Ingredients
Method
For the cake
- Combine the egg yolks, milk, vanilla extract, lemon extract, oil, baking powder, cake flour, and salt.
- In a stand mixer, whip the egg whites on high speed, gradually adding the lemon juice and sugar until stiff peaks form.
- Preheat the oven to 350F and line the bottom of an 8-inch circle pan.
- Mix a third of the egg white meringue into the egg yolk mixture to loosen the batter. Fold this batter back into the remaining egg white meringue using a spatula until completely combined.
- Bake the cake on the bottom rack for approximately 25 minutes or until toothpick comes out clean.
For the cream
- Beat the heavy cream, vanilla, and sugar until stiff peaks form.
For assembly
- Cut the cooled cake into four layers. In the first layer, spread around ¼ cup of strawberry jam evenly (or more if wanted). Add a thick layer of the cream and chopped strawberries. On the second layer add a thick layer of lemon curd and cream. Repeat the first variation for the third layer. Decorate cake to your desire. I mixed the cream with lemon curd for the outside and added a drop of yellow food coloring for the outside coat. Top the cake with extra cream, lemon curd, and strawberries if desired.
- Chill cake for a few hours before serving.
Notes
NOTE - do NOT overmix!!! This is so important!
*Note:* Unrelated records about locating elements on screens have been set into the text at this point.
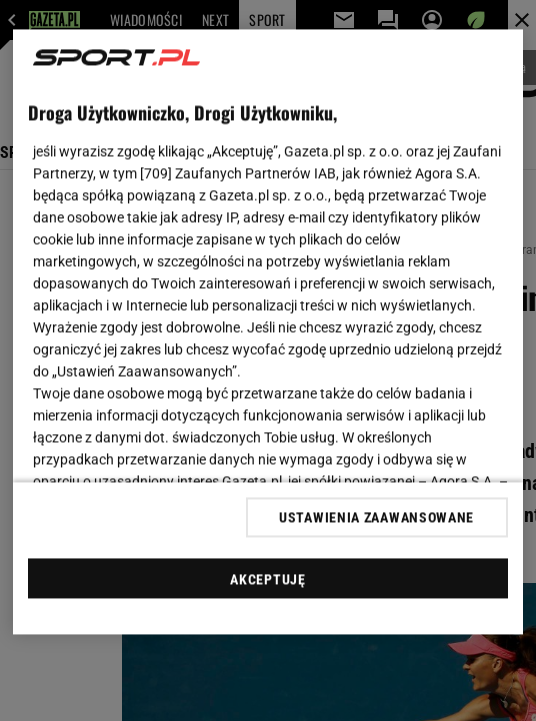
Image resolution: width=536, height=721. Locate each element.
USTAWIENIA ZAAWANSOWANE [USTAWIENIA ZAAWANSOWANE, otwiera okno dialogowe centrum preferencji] (376, 517)
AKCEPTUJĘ (267, 579)
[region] (267, 332)
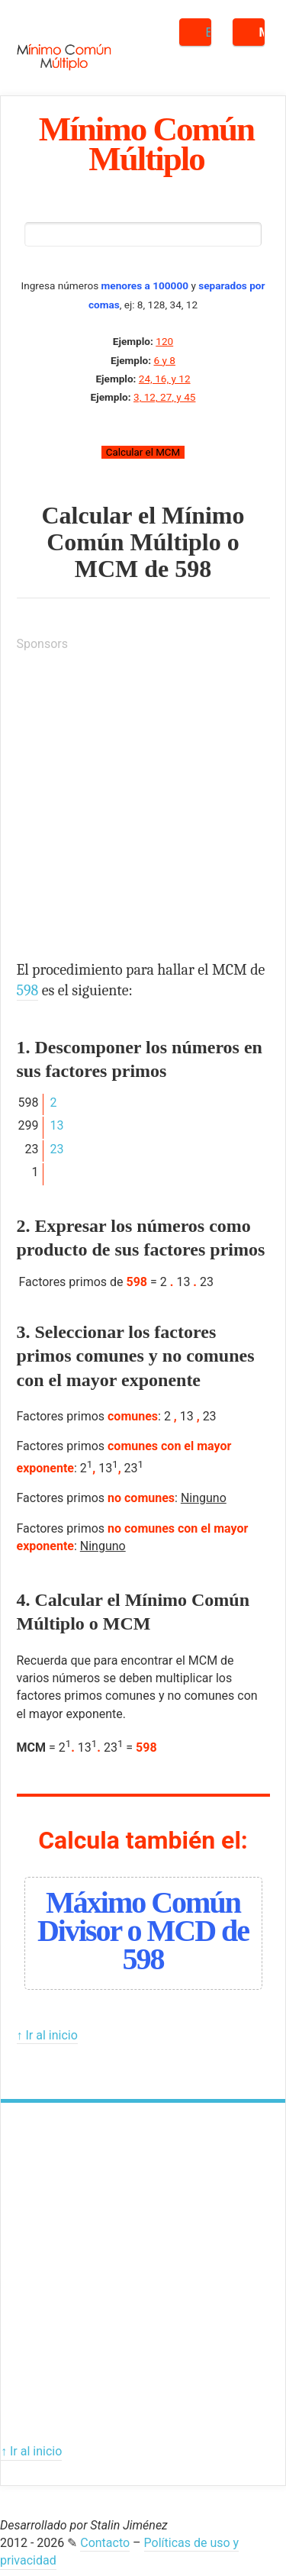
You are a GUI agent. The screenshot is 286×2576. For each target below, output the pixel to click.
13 (56, 1125)
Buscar (208, 32)
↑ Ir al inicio (47, 2035)
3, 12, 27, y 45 (164, 397)
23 (56, 1149)
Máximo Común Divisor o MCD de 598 (143, 1930)
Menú (262, 32)
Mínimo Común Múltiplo (146, 143)
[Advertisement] (143, 809)
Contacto (105, 2543)
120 (164, 341)
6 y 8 (164, 360)
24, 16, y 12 (165, 378)
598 (193, 568)
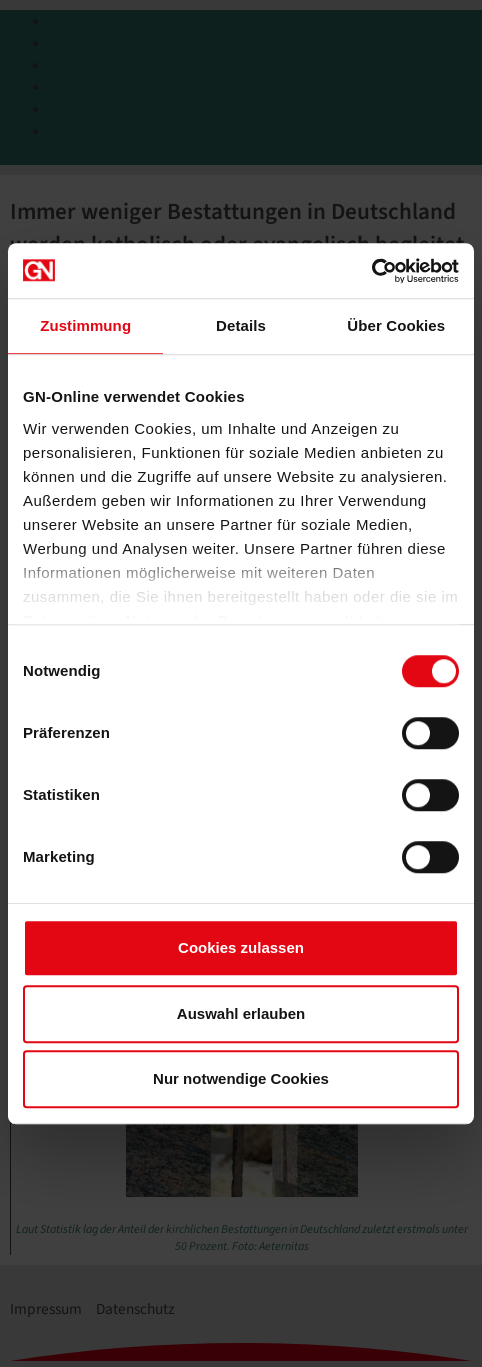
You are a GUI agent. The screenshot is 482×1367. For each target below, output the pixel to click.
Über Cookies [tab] (396, 325)
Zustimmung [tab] (85, 325)
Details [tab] (241, 325)
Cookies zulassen (241, 947)
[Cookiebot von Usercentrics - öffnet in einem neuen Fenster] (371, 271)
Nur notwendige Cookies (241, 1078)
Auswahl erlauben (241, 1013)
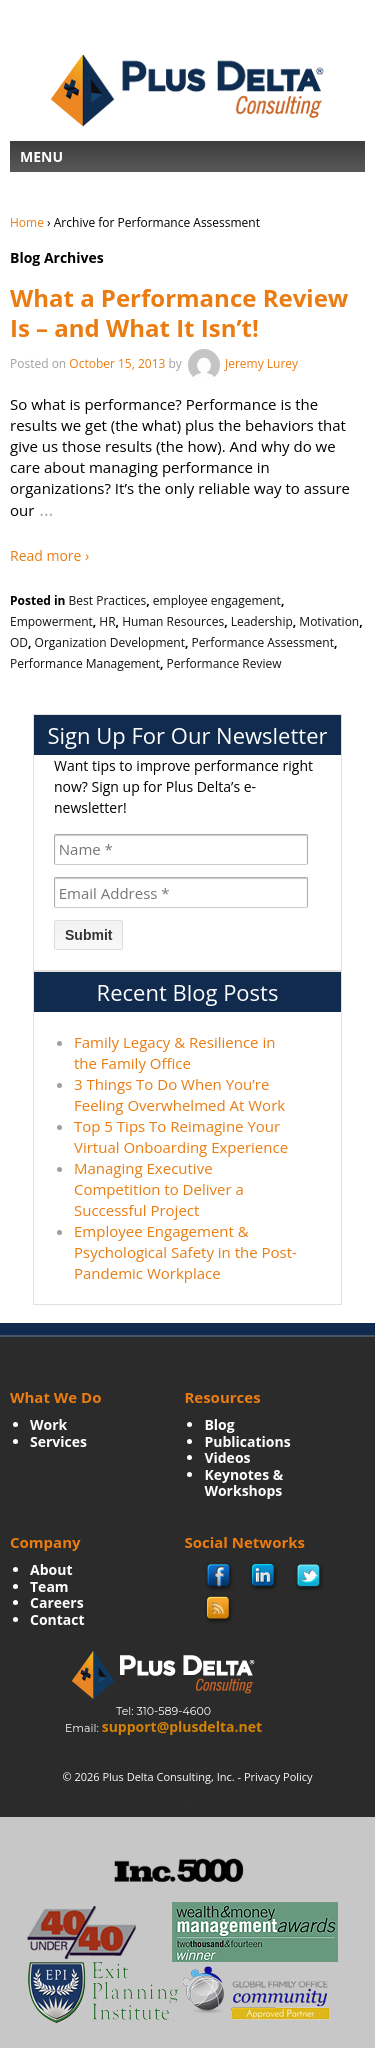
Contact (57, 1619)
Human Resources (173, 621)
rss (219, 1609)
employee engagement (217, 600)
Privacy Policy (278, 1776)
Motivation (329, 621)
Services (58, 1441)
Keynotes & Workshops (243, 1483)
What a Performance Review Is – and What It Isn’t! (179, 312)
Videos (227, 1457)
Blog (219, 1424)
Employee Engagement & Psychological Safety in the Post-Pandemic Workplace (185, 1252)
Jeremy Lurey (241, 363)
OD (19, 642)
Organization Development (110, 642)
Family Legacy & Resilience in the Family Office (174, 1052)
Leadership (262, 621)
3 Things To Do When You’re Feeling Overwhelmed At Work (179, 1094)
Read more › (49, 555)
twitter (309, 1577)
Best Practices (108, 600)
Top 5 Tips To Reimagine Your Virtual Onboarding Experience (181, 1136)
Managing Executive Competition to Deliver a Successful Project (159, 1189)
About (51, 1569)
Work (48, 1424)
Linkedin (264, 1577)
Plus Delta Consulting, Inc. (169, 1776)
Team (49, 1586)
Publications (247, 1441)
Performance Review (224, 663)
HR (107, 621)
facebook (219, 1577)
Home (27, 222)
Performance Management (85, 663)
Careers (57, 1602)
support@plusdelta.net (182, 1726)
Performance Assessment (263, 642)
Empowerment (51, 621)
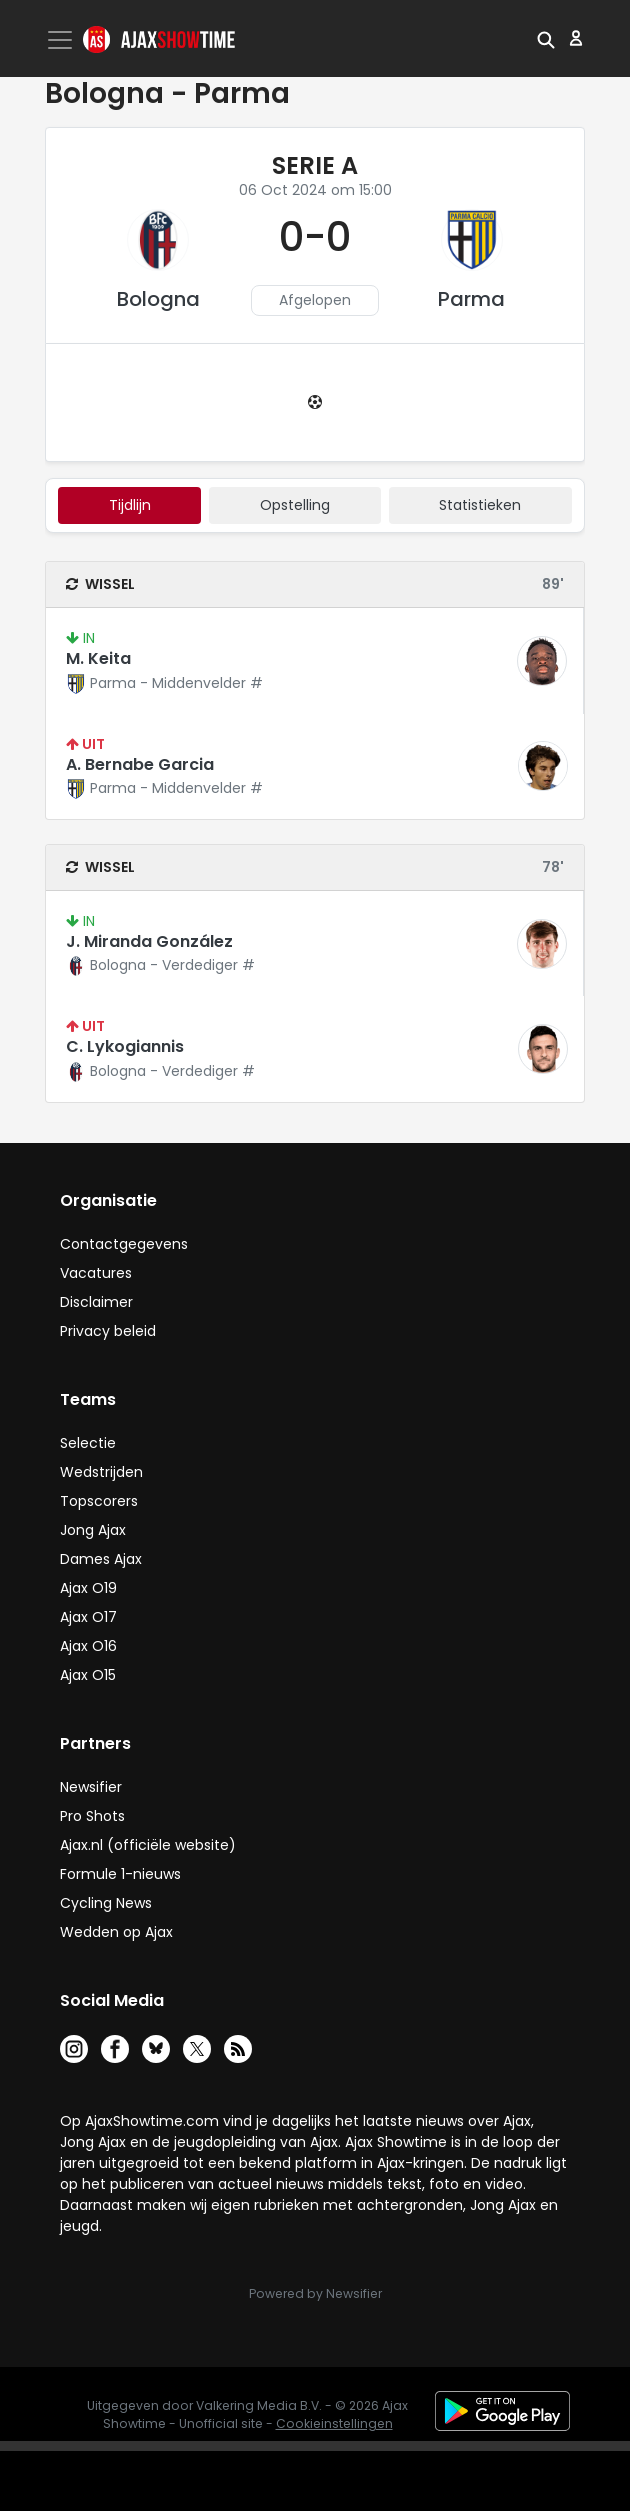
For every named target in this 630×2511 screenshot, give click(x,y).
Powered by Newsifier (315, 2293)
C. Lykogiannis (125, 1046)
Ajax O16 (88, 1646)
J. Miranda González (149, 941)
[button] (546, 38)
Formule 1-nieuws (120, 1874)
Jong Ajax (93, 1530)
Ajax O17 (88, 1617)
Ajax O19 (88, 1588)
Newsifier (91, 1787)
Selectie (88, 1443)
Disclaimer (96, 1302)
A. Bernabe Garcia (140, 764)
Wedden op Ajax (116, 1932)
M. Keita (98, 658)
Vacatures (96, 1273)
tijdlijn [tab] (130, 505)
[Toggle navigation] (62, 40)
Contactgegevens (124, 1244)
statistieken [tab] (480, 505)
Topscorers (99, 1501)
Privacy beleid (108, 1331)
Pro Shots (92, 1816)
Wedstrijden (101, 1472)
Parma (471, 299)
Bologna (158, 299)
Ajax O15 (88, 1675)
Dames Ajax (101, 1559)
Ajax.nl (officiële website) (148, 1845)
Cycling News (106, 1903)
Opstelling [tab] (295, 505)
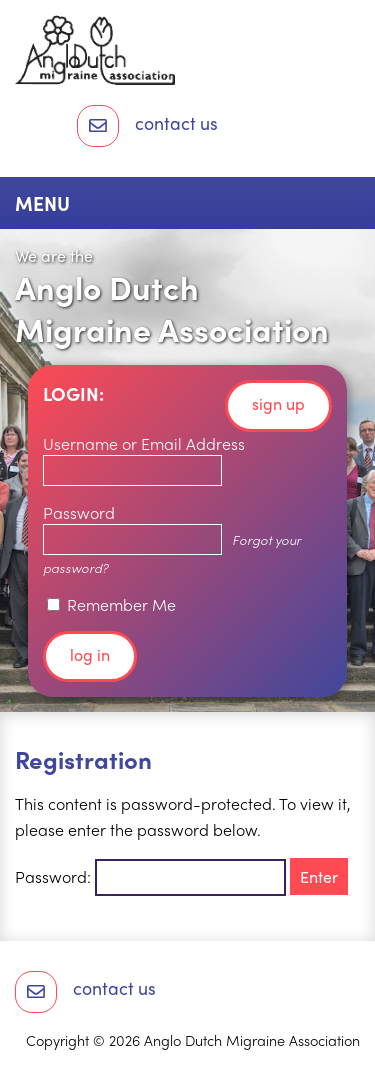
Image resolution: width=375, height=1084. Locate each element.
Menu (42, 203)
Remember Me (111, 604)
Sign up (278, 403)
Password (79, 512)
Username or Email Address (144, 443)
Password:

If you overmix, this will deflate the whipped egg whites which give the cake the light fluffy texture resulting in a dense and dough cake.
NOTE - to do the lemon drip, microwave the lemon curd for around 10 seconds ONLY if it was refrigerated. This will make the lemon curd more liquidy and easier to do the drip. Also note that when you put the lemon curd on the cake, it should be room temperature. I used room temperature in a Ziploc bag with a hole as a diy piping bag.